What is in this article?:
- In a country where only a small percentage of the population understands how food is produced, can veterinarians help bridge the divide?
- Twitter and other social media channels have allowed people in urban environments that care about food, and how that food is produced, to connect with all kinds of producers.
Making The Connection
As a supporter of the bill, Dr. Seng says his colleagues and constituents presumed the agricultural industry was hiding something. It was his job as a state senator and veterinarian to connect the two sides.
“Discussions had the connotation that agriculture was on the defense, trying to stifle openness—and due to the lack of knowledge of what goes on in agriculture—everyone was considered a culprit,” Dr.
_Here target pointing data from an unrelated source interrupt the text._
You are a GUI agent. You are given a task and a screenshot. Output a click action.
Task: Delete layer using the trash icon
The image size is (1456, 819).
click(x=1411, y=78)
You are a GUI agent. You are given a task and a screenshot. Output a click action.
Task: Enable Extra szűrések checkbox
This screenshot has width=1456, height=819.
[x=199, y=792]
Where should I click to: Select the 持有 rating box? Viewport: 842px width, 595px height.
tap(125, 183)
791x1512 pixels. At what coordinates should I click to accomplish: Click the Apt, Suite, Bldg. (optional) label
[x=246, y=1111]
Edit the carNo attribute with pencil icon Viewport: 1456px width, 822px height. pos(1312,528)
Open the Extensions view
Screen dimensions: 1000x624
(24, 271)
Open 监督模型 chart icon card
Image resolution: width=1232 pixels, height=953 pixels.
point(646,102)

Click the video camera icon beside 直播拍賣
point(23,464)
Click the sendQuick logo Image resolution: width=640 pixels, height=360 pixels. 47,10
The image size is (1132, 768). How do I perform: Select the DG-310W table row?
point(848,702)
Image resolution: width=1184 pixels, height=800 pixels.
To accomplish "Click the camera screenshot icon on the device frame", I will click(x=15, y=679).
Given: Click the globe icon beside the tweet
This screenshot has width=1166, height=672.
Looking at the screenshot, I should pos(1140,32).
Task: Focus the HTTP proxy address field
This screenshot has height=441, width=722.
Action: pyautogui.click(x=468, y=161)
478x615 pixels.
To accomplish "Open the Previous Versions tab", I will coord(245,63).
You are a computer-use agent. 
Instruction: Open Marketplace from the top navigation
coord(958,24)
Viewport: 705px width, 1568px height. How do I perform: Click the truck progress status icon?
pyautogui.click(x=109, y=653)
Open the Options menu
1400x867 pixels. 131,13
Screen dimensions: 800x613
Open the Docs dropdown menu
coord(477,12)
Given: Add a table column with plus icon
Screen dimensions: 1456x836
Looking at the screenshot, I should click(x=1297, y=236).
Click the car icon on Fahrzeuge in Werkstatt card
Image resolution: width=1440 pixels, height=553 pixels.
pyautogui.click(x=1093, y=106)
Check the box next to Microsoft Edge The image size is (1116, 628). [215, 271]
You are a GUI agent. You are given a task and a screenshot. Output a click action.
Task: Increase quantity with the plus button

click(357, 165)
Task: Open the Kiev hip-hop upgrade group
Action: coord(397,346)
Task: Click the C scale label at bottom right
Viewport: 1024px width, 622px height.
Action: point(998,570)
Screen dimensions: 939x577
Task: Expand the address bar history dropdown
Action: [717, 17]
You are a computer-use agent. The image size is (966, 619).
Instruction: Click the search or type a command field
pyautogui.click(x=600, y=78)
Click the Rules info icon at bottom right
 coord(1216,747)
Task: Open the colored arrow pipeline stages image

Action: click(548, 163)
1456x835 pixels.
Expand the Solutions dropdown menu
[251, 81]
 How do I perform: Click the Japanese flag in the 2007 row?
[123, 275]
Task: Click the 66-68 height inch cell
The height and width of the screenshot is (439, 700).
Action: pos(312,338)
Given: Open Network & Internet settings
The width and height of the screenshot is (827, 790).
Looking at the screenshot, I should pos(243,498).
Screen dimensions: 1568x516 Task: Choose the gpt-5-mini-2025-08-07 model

Seng recalls. “In reality, for the bill to work, both sides had to give in some. There is this thing with consumers and issues of agriculture. They are getting inquisitive about things that have been standard practices on farms for years.
The political implications are huge. Everyone is questioning everything about everything.”
Dr. Seng says he believes veterinarians have a special place in the ongoing discussion about how food is produced due to the trust most people have in the veterinary field.
“I think veterinarians have consumers’ trust because we haven’t specialized. We’re still a family practitioner type of career,” Dr. Seng says. “When you get into urban areas, most veterinarians do almost everything for the overall health of your animal. As a practical matter, they are in business and not related to elite academia, but hold the respect of an advanced degree. At the end of the day, you could put all veterinarians in the country inside Hawkeye Stadium. We’re a rather sparse group in the overall population.”
One of the keys to making the connection is simply understanding how things have changed, Dr. Seng notes. When he first started as a veterinarian, many dogs were outdoor-only animals. In the last 40 years, he’s seen a greater emphasis on pets as members of the family. In urban America, pets could often be the only animal interaction readily available.
“With the increased interest in animal welfare on the companion animal side, people are looking across the scenario to the large animal field too,” Dr. Seng says. “If a dog is supposed to have a clean run and there are cattle standing in feedlots, they can’t understand how it would be a different standard. With increased awareness on their pet, it jumps into the large animal sector as well.”